Wednesday, February 15, 2012

Masking confidential information in log files with logback framework


Recently I came across one logging related issue where in I was supposed to mask some confidential information before logging. I was using logback framework. The simplest approach would be to programmatically mask the information before log statement.

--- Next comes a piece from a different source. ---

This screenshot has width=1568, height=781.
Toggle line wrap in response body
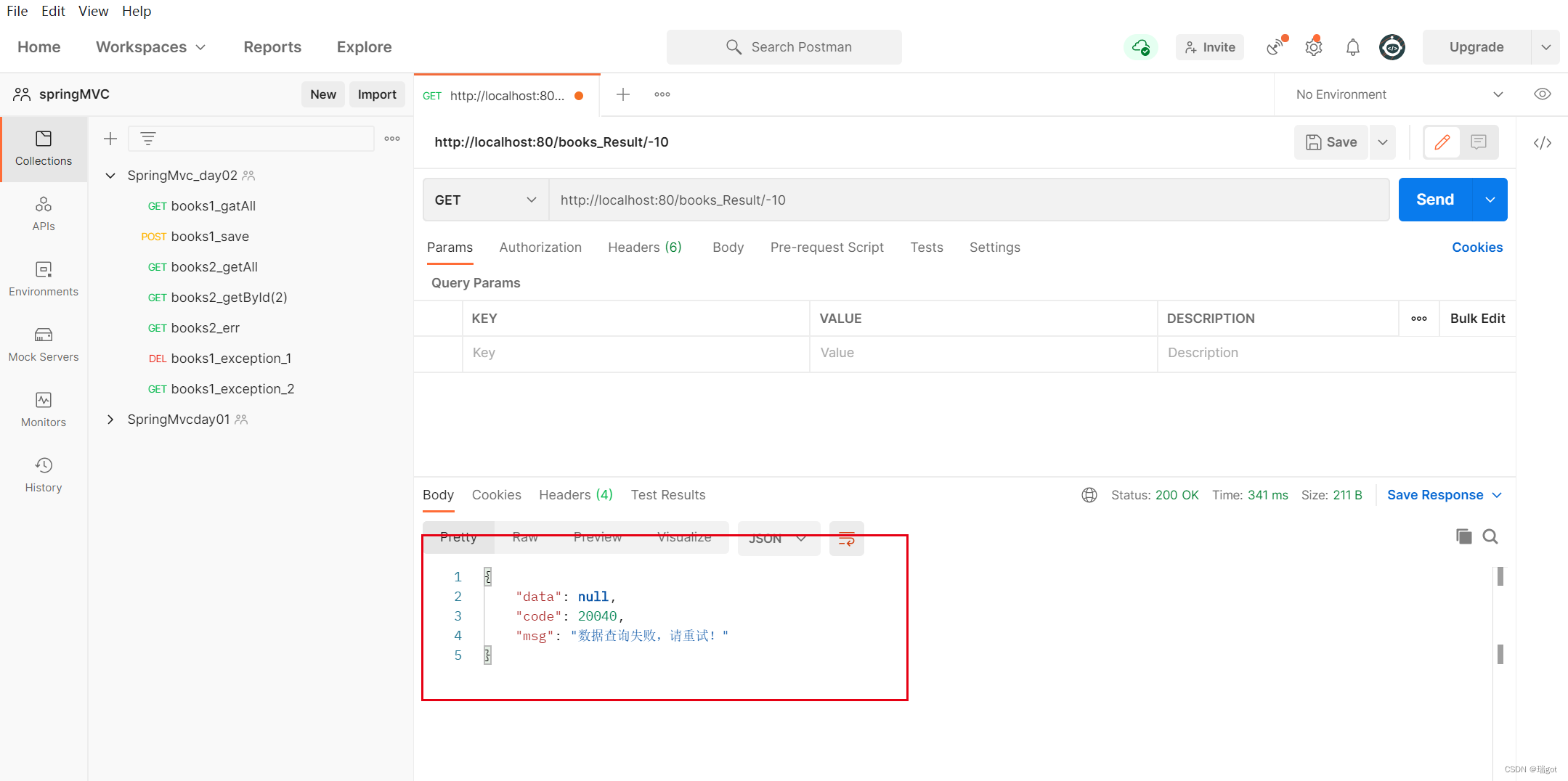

E.g: Suppose we have a method logCCDetails(), which logs credit card details. Below is the pseudo code to do logging with masking.

logCCDetails(){
       LoggerFactory logger = LoggerFactory.getLogger(MyClass.class);
       logger.info(mask(accountNumber));
       logger.info(accountType);
}


//method to mask the confidential number
String mask(String acctNum){
//logic to replace all the digits of account number to 'X'
//then return the masked account number
}


So, basically we are using an utility method mask() to mask the confidential information before logger.info() statement. This approach works well if logger.info() statements for confidential information is in our application code. In those cases where we are using some external jars and that jar's code is having these logging statement, we can't add mask() method call before log statement, so this approach will not work.
In my case I was using Spring framework RestTemplate(available in spring-web jar) and apache HttpClient(available in commons-httpclient jar) to invoke web service calls using Json request/response.  Apache HttpClient internally logs every json request/response and headers before and after invoking web service call. There were some web service calls which had some confidential information in request/response. My task was to mask those confidential information in logs.
Below is the entry defined in logback.xml for web service calls:

<appender name="RESTSERVICE"
class="ch.qos.logback.core.rolling.RollingFileAppender">
<file>restservice.log</file>
<append>true</append>
<rollingPolicy class="ch.qos.logback.core.rolling.TimeBasedRollingPolicy">
<fileNamePattern>restservice-%d{yyyy-MM-dd}.log</fileNamePattern>
<MaxHistory>1</MaxHistory>
</rollingPolicy>
<layout class="ch.qos.logback.classic.PatternLayout">
<Pattern>%d %-5p [%X{IPAddress}] [%X{SessionId}] %c - %m%n</Pattern>
</layout>
</appender>


As per the logback documentation, there is a conversion specifier called "replace", that can be used to replace strings in log statement. The format of this specifier is as follows:
replace(p){r, t} : Replaces occurrences of 'r', a regex, with its replacement 't' in the string produces by the sub-pattern 'p'. For example, "%replace(%msg){'\s', ''}" will remove all spaces contained in the event message. This can be used in above configuration inside <Pattern> tag.
<Pattern>%d %-5p [%X{IPAddress}] [%X{SessionId}] %c - %replace(%msg){'\s', ''}%n</Pattern>


I tried this in multiple ways, but it didn't work as expected. Probably I might be doing something wrong.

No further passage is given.